### FRAGMENTO DEL TEXTO:
⁂
Andrés Reynaldo

El tren de la gusanera

El presidente Barack Obama realza los valores de la democracia en un discurso en el Gran Teatro de La Habana el martes 22 de marzo.
El presidente Barack Obama realza los valores de la democracia en un discurso en el Gran Teatro de La Habana el martes 22 de marzo. TNS

Una mala política puede tener grandes momentos. Así los tuvo la visita del presidente Barack Obama a Cuba.


Ya lo sabemos. Su breve presencia en la isla no modifica la naturaleza de la dictadura. Eso sí, permitió observar a los cubanos la naturaleza de una democracia. Celoso de su imagen, Fidel Castro nunca se hubiera sometido a este contraste. A Raúl, en cambio, le tuvo sin cuidado. Para que nadie se confundiera, mandó a redoblar la dominical paliza a los disidentes y Damas de Blanco. Lo que nosotros tomamos por un grotesco abuso de poder, Raúl lo aprovecha como oportunidad de posicionar la marca.

La conferencia de prensa en el Palacio de la Revolución pone a Raúl, sin embargo, en una escena de sainete. Se descompensa ante una pregunta sobre los presos políticos. Le incomoda, sencillamente, el acto de contestar. Si le dan los nombres, dice, esa misma noche los suelta. No se da cuenta de que la respuesta acusa ante el mundo la nulidad de la esfera judicial. Tal como esa misma noche los suelta, esa misma noche los puede volver a meter en prisión. Lo mismo por diez minutos que por diez años.


Luego, se enreda en una esotérica contabilización de los derechos humanos. Echa mano a las estadísticas mágicas del arsenal estalinista. En Cuba se cumplen 47 derechos, dice con una cara de palo. Ya el saco del traje se le ha descuellado hacia atrás y mira nerviosamente al suelo como si vigilara a un inquieto e invisible perrito. Es el fallido acto de convertir una mentira en una media verdad, o por lo menos en una media mentira. Por unos agobiantes instantes, Raúl se ha convertido en el personaje incongruente y acartonado, dramáticamente ineficaz, de una novela de Padura.

La gran revelación es el discurso de Obama. Subversivo. Como quiera que se mire. Tremendamente subversivo. Nadie había hablado así a los cubanos desde 1959. Tan subversivo que quizás no alcance a calar en las embotadas conciencias de muchos en la isla, impermeables a toda convocatoria de redención ética.
⁂
### DATOS DE ESTUDIO:
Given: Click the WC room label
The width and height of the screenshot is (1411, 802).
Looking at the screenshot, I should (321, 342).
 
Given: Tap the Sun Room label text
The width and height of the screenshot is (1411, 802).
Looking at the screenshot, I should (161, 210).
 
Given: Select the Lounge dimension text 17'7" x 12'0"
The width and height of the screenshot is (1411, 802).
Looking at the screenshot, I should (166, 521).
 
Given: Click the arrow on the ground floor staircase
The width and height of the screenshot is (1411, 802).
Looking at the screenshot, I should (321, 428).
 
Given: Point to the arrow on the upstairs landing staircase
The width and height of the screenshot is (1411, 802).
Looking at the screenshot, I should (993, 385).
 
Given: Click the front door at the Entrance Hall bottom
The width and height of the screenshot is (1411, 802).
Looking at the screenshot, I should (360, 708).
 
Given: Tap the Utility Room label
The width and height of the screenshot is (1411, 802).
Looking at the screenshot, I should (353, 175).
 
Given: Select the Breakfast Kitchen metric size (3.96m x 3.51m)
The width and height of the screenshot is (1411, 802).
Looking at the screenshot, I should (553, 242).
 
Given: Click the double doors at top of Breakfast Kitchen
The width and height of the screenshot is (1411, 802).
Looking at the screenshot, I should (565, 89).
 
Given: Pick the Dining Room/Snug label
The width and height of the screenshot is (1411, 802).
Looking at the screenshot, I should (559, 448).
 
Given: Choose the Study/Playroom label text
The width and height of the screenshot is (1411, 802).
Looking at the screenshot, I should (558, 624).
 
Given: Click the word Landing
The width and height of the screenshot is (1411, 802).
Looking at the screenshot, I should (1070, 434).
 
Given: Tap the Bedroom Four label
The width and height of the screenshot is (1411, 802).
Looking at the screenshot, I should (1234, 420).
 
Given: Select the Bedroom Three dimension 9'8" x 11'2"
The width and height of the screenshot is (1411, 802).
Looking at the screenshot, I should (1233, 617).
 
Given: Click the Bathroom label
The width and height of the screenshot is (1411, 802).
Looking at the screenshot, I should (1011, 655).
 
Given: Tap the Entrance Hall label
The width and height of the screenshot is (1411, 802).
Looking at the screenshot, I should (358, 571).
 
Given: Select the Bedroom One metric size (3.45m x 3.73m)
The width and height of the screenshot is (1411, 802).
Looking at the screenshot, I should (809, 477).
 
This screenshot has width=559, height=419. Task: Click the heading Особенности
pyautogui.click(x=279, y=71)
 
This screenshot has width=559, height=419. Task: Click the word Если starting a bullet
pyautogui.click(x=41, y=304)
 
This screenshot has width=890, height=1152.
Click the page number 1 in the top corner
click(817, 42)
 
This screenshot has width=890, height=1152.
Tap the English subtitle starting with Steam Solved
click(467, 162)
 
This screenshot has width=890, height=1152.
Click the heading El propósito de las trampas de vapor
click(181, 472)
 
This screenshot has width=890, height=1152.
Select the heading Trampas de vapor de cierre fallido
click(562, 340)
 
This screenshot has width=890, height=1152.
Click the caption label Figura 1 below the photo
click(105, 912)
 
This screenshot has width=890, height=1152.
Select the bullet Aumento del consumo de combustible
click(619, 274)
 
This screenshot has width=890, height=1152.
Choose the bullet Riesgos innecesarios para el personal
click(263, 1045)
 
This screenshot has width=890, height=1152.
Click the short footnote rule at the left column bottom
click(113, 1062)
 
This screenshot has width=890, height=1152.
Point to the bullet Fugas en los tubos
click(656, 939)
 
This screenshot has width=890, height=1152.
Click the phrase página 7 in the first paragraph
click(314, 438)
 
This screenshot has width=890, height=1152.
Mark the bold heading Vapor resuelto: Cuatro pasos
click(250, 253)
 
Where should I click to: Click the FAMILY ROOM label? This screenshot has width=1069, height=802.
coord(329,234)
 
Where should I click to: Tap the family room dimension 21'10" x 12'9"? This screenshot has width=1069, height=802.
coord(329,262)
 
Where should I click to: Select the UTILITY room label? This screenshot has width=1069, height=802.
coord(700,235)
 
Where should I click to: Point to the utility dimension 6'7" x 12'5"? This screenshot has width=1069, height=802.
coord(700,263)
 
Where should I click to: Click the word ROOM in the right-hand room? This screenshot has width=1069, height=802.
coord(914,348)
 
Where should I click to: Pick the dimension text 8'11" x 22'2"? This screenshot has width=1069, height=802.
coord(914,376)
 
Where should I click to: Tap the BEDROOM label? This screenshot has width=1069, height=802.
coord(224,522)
⁂
### TAREA 1:
Contesta con datos del texto sobre la visita de Obama a Cuba:
(a) ¿En qué lugar de La Habana dio Obama su discurso?
(b) ¿Cuántos derechos dice Raúl que se cumplen en Cuba?
(c) ¿Desde qué año nadie había hablado así a los cubanos?
### TAREA 2:
Transcribe del texto sobre la visita de Obama a Cuba el pasaje que va desde "Ya lo sabemos." hasta "posicionar la marca.", ambos incluidos.
Para responder, basta con el texto; no hace falta mirar las entradas.

### RESPUESTA 1:
(a) En el Gran Teatro de La Habana.
(b) 47 derechos.
(c) Desde 1959.

### RESPUESTA 2:
Ya lo sabemos. Su breve presencia en la isla no modifica la naturaleza de la dictadura. Eso sí, permitió observar a los cubanos la naturaleza de una democracia. Celoso de su imagen, Fidel Castro nunca se hubiera sometido a este contraste. A Raúl, en cambio, le tuvo sin cuidado. Para que nadie se confundiera, mandó a redoblar la dominical paliza a los disidentes y Damas de Blanco. Lo que nosotros tomamos por un grotesco abuso de poder, Raúl lo aprovecha como oportunidad de posicionar la marca.